VORLIEGENDER TEXT
--
Da Mike Krzywik-Groß die Kommentarfunktion (verständlicherweise) ausgeschaltet habe, antworte ich ihm mal hier, auch wenn er es hier vermutlich nie lesen wird.
Lieber Mike,
ein Freund von mir meinte kürzlich so ungefähr, dass du ziemlich knorke bist und unter anderem deshalb mache ich mir hier mit diesem Post etwas Mühe.
Vorab: Ich gehe mit dem Thema in aller Regel relativ unaufgeregt um und beurteile Menschen in aller Regel auch nicht allein anhand ihrer politischen Meinung (die müsste dann schon ziemlich extrem sein). Ich muss deshalb auch nicht mit allen auf einen Nenner kommen.
--
Beispiele zur Verortung auf dem Bildschirm:
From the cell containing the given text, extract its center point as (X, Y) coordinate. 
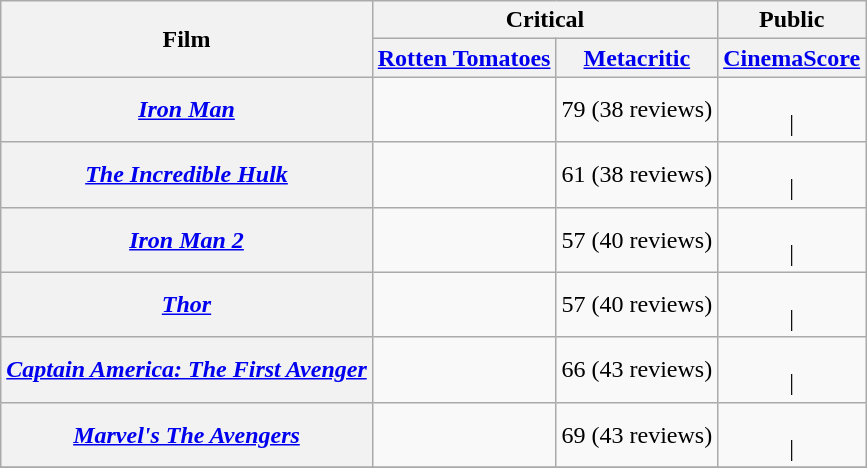
Rotten Tomatoes (464, 58)
Metacritic (637, 58)
Film (187, 39)
Iron Man (187, 110)
Thor (187, 304)
Marvel's The Avengers (187, 434)
Captain America: The First Avenger (187, 370)
66 (43 reviews) (637, 370)
61 (38 reviews) (637, 174)
Critical (544, 20)
79 (38 reviews) (637, 110)
Iron Man 2 (187, 240)
69 (43 reviews) (637, 434)
CinemaScore (792, 58)
Public (792, 20)
The Incredible Hulk (187, 174)
Output the [x, y] coordinate of the center of the cell containing the given text.  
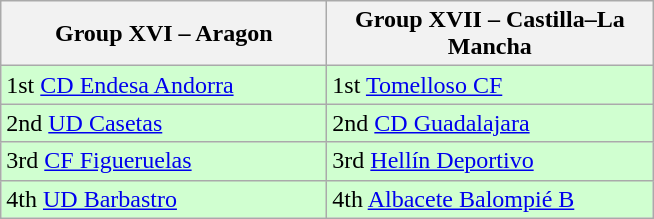
1st Tomelloso CF [490, 85]
3rd CF Figueruelas [164, 161]
4th Albacete Balompié B [490, 199]
Group XVI – Aragon [164, 34]
2nd CD Guadalajara [490, 123]
1st CD Endesa Andorra [164, 85]
3rd Hellín Deportivo [490, 161]
4th UD Barbastro [164, 199]
2nd UD Casetas [164, 123]
Group XVII – Castilla–La Mancha [490, 34]
Search for the cell housing the specified text and yield its [X, Y] center coordinate. 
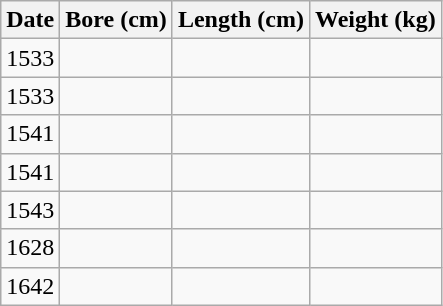
Length (cm) [240, 20]
1628 [30, 248]
1543 [30, 210]
Date [30, 20]
1642 [30, 286]
Weight (kg) [375, 20]
Bore (cm) [116, 20]
Determine the (x, y) coordinate at the center of the cell enclosing the given text.  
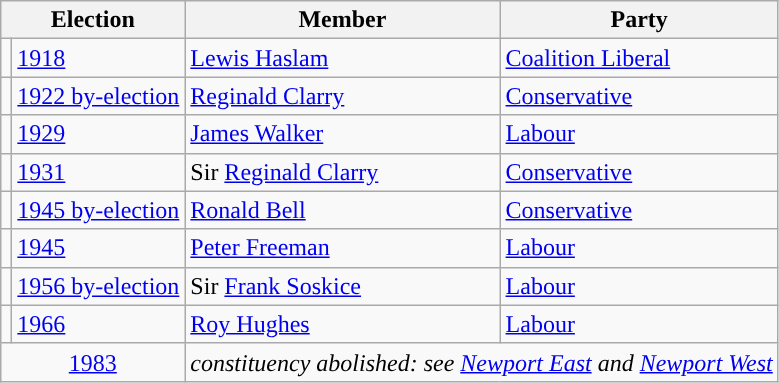
Member (342, 20)
1931 (98, 172)
Sir Reginald Clarry (342, 172)
1966 (98, 324)
Peter Freeman (342, 248)
Roy Hughes (342, 324)
Lewis Haslam (342, 58)
1956 by-election (98, 286)
Coalition Liberal (639, 58)
1918 (98, 58)
1922 by-election (98, 96)
1945 (98, 248)
Ronald Bell (342, 210)
1929 (98, 134)
Sir Frank Soskice (342, 286)
1983 (93, 362)
constituency abolished: see Newport East and Newport West (482, 362)
Election (93, 20)
1945 by-election (98, 210)
Party (639, 20)
Reginald Clarry (342, 96)
James Walker (342, 134)
Output the [x, y] coordinate of the center of the cell containing the given text.  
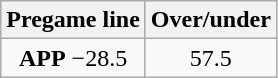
--
Was hat Mike Krzywik-Groß laut dem vorliegenden Text ausgeschaltet?

Die Kommentarfunktion.